Collected data:
-- -- --

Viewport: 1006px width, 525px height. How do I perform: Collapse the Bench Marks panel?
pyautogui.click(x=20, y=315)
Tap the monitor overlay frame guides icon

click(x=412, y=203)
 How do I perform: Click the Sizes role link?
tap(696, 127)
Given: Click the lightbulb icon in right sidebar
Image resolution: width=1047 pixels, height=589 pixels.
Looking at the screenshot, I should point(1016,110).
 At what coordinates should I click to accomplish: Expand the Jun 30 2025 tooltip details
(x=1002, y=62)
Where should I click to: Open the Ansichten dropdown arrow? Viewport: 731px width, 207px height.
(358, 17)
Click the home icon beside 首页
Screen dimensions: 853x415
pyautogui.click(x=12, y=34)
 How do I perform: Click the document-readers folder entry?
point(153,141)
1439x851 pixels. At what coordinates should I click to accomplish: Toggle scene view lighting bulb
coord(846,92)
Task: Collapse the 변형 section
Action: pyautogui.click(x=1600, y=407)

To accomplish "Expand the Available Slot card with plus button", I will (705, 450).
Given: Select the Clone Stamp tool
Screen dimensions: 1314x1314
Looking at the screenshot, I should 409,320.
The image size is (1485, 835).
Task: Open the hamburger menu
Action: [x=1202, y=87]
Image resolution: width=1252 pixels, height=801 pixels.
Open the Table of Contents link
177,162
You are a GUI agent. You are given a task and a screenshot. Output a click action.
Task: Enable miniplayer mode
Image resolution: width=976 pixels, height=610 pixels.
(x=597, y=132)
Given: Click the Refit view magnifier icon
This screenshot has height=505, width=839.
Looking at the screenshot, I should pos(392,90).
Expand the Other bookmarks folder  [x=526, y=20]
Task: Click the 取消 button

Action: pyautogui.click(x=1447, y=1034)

-- -- --

Exercise requirements:
Please write out, exactly as they appear, the lines from the one containing "How do I perform: Click the document-readers" through the last line of the records above, and nothing more.

Answer for the task:
 How do I perform: Click the document-readers folder entry?
point(153,141)
1439x851 pixels. At what coordinates should I click to accomplish: Toggle scene view lighting bulb
coord(846,92)
Task: Collapse the 변형 section
Action: pyautogui.click(x=1600, y=407)

To accomplish "Expand the Available Slot card with plus button", I will (705, 450).
Given: Select the Clone Stamp tool
Screen dimensions: 1314x1314
Looking at the screenshot, I should 409,320.
The image size is (1485, 835).
Task: Open the hamburger menu
Action: [x=1202, y=87]
Image resolution: width=1252 pixels, height=801 pixels.
Open the Table of Contents link
177,162
You are a GUI agent. You are given a task and a screenshot. Output a click action.
Task: Enable miniplayer mode
Image resolution: width=976 pixels, height=610 pixels.
(x=597, y=132)
Given: Click the Refit view magnifier icon
This screenshot has height=505, width=839.
Looking at the screenshot, I should pos(392,90).
Expand the Other bookmarks folder  [x=526, y=20]
Task: Click the 取消 button

Action: pyautogui.click(x=1447, y=1034)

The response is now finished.